An excellent practice-based research paper on the effectiveness of Invisalign.
There has been limited high-quality research into the effectiveness of Invisalign. A specialist orthodontist did this new prospective study. It provides us with some clinically meaningful information and I thought that it was great.
A few weeks ago, I posted about a study done in a private practice setting. I felt that this was an important step. This is because investigators should do trials in the setting that an intervention is most frequently used. As a result, it was good to see another study done in a practice setting. This Virginia based team did this study to find out the accuracy of Invisalign in moving teeth.
The AJO-DDO published the paper.
Nada Haouili, Neal D. Kravitz, Nikhilesh R. Vaid, Donald J. Ferguson, and Laith Makkia
AJO Online advanced access: https://doi.org/10.1016/j.ajodo.2019.12.015
I was also pleased to see that this paper was open access and the AJO has started an advanced access section, so we do not have to wait for papers once they are accepted.
What did they ask?
They did the study to:
“provide an update on the accuracy of Invisalign with new technology”.

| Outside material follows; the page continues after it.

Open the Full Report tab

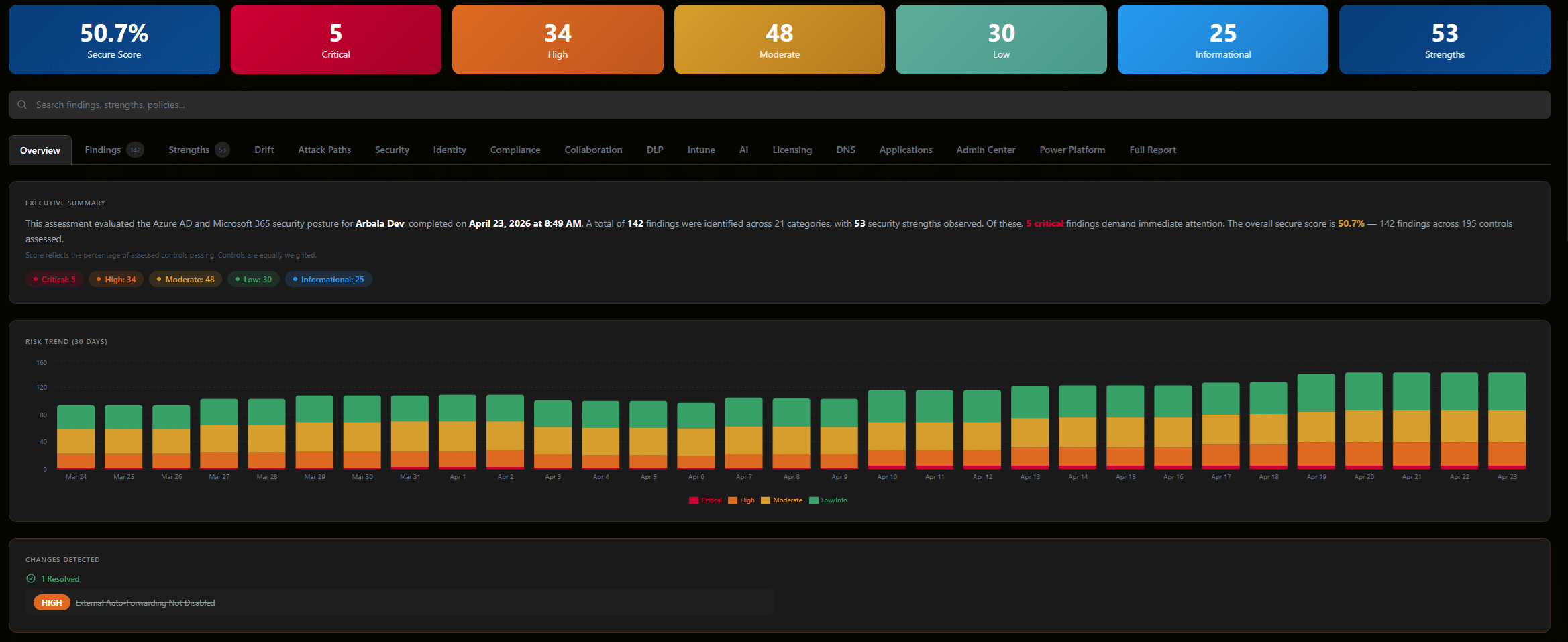coord(1153,150)
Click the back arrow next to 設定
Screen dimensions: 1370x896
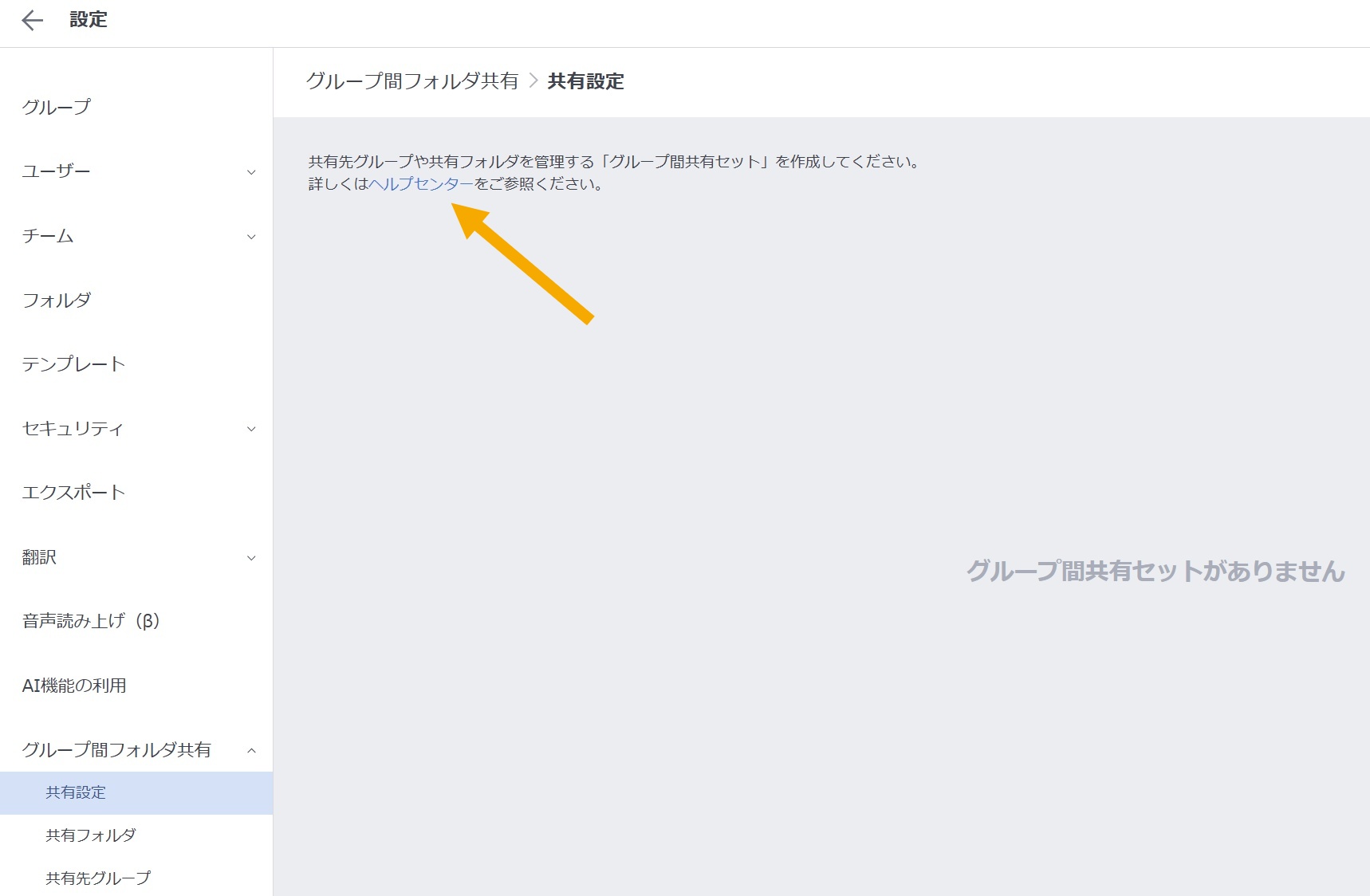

In their introduction, they pointed out that since 2008 Invisalign have made several improvements. The most notable have been introducing the SmartForce features and the SmartTrack material. Furthermore, they have replaced impressions with scans.
What did they do?
They did a prospective cohort study of 38 patients with a mean age of 36 years. He treated 29 the patients with Invisalign Full and 9 had Invisalign Teen treatment.
The mean number of aligners for each arch was 21 maxillary and 20 mandibular. The average time between the start and final scans was 8.5 months.
One specialist orthodontist treated all the patients. Importantly, he overengineered the tooth movements when he felt that this was necessary for good treatment results. He also asked the patients to honestly record their compliance with the 22 hours per day wearing advice.
The inclusion criteria for the patients were that they had completed treatment with scans, and their compliance was good. He excluded six patients because 3 of them did not complete in time, and 3 had errors in their scans.
They evaluated the tooth movement superimposing the individual teeth from the initial ClinCheck model over the final ClinCheck model. They measured the M-D crown tip, B-L crown tip, intrusion extrusion and rotation. Finally, they calculated the per cent accuracy of the tooth movement. This was the primary outcome of the study.
Finally, they randomly selected half of the sample and evaluated the ABO cast evaluation system scores.
What did they find?
They found that the mean accuracy of Invisalign for all tooth movement was 50%. The most accurate movement was bucco-lingual crown tip of the upper incisors (56%), and the least accurate was the mesial rotation of the lower first molars (28%).
When they looked at the ABO scores, they found that 74% were allocated as passing. The average length of treatment was 8.5 months.
Importantly, they pointed out that the ClinCheck is a graphic depiction of force systems; it is not necessarily the decided final tooth position. As a result, if the tooth movements are over-engineered, it does not mean that the treatment is only 50% effective.
Their overall conclusions were:
- The mean effectiveness of Invisalign was 50%
- The per cent accuracy may underestimate the products overall accuracy.
- Invisalign appliances are improving but they still struggle with specific types of tooth movement.
What did I think?
This was another excellent study done by a specialist practitioner, and I want to compliment the authors. We need more of this type of research.
Their findings were fascinating and clinically relevant. I found that one of the most interesting points was that Dr Kravitz “over-engineered” the tooth movements to compensate for any mechanical inefficiencies in the system. This will have contributed to the low level of effectiveness of Invisalign of 50%. As an experienced orthodontist, I can see that this is necessary, even though I have never done an Invisalign treatment.
It was also important to see that the overall quality of the treatment was high, as most of the cases were ABO “passes”. Nevertheless, the mean duration of treatment of only 8.5 months suggests that these cases are likely to be mild.
However, this does bring out an important question. A highly experienced orthodontist did the treatment. I wonder if those who are not so experienced, for example, general dental practitioners, provide their treatment with the same level of expertise and care with respect to over-engineering? This will have implications for the treatment that they provide. In many ways, this is similar to issues with the effects of specialist training and experience when operators use fixed appliances.
The way forward?
Finally, in 2005 David Turpin suggested that clinical trials were needed to evaluate the effectiveness of Invisalign. I am disappointed that there are so few trials that compare Invisalign with fixed appliances.
Ironically, the best research into Invisalign seems to be studies like this one. It is clear that this study is a step in the right direction. It would be great to see a trial of Invisalign and fixed appliances in a practice setting. I hope that someone can do this soon, perhaps with funding from Invisalign? Or is this a “dead question” because so many people are entirely confident that it just works?